SHORT EXERCISE
Could you reproduce the stretch of data from the line containing "Click orange flag" through the end of the data, replacing "orange" with "red" and leaving everything else unchanged?

◆ ◆ ◆ ◆

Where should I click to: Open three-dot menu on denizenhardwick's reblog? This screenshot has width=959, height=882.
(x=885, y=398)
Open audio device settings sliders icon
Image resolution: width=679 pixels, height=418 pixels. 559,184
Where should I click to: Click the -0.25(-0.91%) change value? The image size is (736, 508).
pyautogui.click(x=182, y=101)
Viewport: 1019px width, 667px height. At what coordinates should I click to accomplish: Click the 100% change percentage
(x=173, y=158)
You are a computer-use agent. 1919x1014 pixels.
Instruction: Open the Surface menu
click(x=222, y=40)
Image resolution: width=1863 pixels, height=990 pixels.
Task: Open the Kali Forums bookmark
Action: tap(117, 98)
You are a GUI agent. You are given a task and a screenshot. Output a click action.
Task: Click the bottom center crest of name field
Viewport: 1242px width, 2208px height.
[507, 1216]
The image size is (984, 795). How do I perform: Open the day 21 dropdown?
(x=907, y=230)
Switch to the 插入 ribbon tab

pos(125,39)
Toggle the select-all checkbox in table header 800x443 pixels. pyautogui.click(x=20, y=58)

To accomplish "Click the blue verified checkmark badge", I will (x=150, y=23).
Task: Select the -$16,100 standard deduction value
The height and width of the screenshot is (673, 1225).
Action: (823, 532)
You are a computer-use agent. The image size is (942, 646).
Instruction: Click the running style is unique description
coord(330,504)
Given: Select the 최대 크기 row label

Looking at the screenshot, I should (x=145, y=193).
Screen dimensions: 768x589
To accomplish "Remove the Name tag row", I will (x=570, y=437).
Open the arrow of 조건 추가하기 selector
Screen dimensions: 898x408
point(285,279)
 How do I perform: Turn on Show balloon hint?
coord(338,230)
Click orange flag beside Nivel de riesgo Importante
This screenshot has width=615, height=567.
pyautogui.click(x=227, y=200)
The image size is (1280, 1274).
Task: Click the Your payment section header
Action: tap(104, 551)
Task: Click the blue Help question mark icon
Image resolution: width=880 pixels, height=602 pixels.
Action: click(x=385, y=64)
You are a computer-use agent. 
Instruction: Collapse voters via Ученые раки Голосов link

◆ ◆ ◆ ◆

SOLUTION TO THE EXERCISE
Click red flag beside Nivel de riesgo Importante
This screenshot has width=615, height=567.
pyautogui.click(x=227, y=200)
The image size is (1280, 1274).
Task: Click the Your payment section header
Action: tap(104, 551)
Task: Click the blue Help question mark icon
Image resolution: width=880 pixels, height=602 pixels.
Action: click(x=385, y=64)
You are a computer-use agent. 
Instruction: Collapse voters via Ученые раки Голосов link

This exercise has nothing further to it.